It might not make anything better, but at least you got the job done.

  “Distraction?” she suggested, like she was reading his mind. “It’s bound to be tense enough out there to take your mind off April. Anyway, you wanted to dance with me on the dock in front of the Farnsworths. Maybe I want something like that too. And before you say anything, I’ll just point out that you also wanted to, ah, let me know that whoever either of us is in this town, that’s not who I am when I’m in your bed.”

  “Yeah, thanks for reminding me.”

  She glanced at him sidelong and said, “Maybe I didn’t mention that I didn’t hate that. Maybe I’m just fine with making that statement out of bed, too. Maybe we both have a point to make.”

  He didn’t exactly hate that idea. “Gracie, though? Dakota said they’d babysit. All night long.”

  She hesitated. Why was that? “Wouldn’t it be interesting, though,” she said slowly, “to see what would happen if we brought her? Aren’t you at least a little bit curious?”

  “Science experiment, that the idea?”

  She smiled. “Social science? We could leave earlier, too, if it was her bedtime, and take her over to Blake’s then, if you still wanted the, ah, whole night. Self-limiting. Also . . .” She stopped, and she wasn’t flirting now.

  “What? Go on and say it. We’ve been out there on that thin ice for a while now, hanging onto each other for support. What the hell. Go on.”

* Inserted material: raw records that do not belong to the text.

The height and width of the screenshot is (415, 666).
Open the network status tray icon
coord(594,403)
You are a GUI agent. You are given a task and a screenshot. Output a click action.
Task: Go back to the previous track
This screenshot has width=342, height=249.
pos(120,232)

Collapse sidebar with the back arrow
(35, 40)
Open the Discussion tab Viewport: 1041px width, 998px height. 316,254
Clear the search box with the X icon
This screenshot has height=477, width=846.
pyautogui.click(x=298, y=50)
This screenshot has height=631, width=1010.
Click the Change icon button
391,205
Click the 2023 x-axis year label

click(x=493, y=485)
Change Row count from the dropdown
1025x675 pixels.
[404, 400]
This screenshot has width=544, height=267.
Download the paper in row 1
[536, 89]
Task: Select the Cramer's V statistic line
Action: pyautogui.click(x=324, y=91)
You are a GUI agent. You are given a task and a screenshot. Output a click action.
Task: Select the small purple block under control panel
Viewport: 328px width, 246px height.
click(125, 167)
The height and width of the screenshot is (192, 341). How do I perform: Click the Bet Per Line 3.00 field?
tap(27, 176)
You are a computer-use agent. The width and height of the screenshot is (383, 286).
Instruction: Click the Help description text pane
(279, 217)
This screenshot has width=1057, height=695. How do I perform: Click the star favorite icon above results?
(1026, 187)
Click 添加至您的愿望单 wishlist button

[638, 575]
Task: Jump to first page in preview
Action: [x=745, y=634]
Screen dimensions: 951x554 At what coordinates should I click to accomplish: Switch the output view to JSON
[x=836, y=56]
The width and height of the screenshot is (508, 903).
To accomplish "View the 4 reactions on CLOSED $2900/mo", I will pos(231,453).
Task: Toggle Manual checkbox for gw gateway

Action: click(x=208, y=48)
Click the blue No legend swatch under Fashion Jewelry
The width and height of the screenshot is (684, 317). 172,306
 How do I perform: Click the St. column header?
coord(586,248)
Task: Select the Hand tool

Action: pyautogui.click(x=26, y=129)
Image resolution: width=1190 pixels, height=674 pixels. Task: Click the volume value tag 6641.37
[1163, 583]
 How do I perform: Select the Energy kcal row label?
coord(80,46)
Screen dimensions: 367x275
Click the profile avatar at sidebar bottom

  She studied his face, and she took it seriously. But then, Beth took most things seriously. “You’re right. I need you tonight, and that’s the truth. For a guy who doesn’t say much, you sure do understand a lot.”

  He understood one thing. That having a woman think you were strong made you want to be stronger. “Maybe I’ll even understand whatever it is you aren’t telling me, too, if you go ahead and tell me.”

  “Just that it would . . . help me. You don’t owe me anything. Of course you don’t. But I’m trying to do something new here, and it’s not easy. You’re the . . . the proof. Bringing you, I mean. And there’s something else, too. Maybe it’s not fair of me to say, or to count on, but knowing you’re strong enough for anything—when you’re with me, I feel stronger, too, because I know you’ll never back down and you’ll never run.”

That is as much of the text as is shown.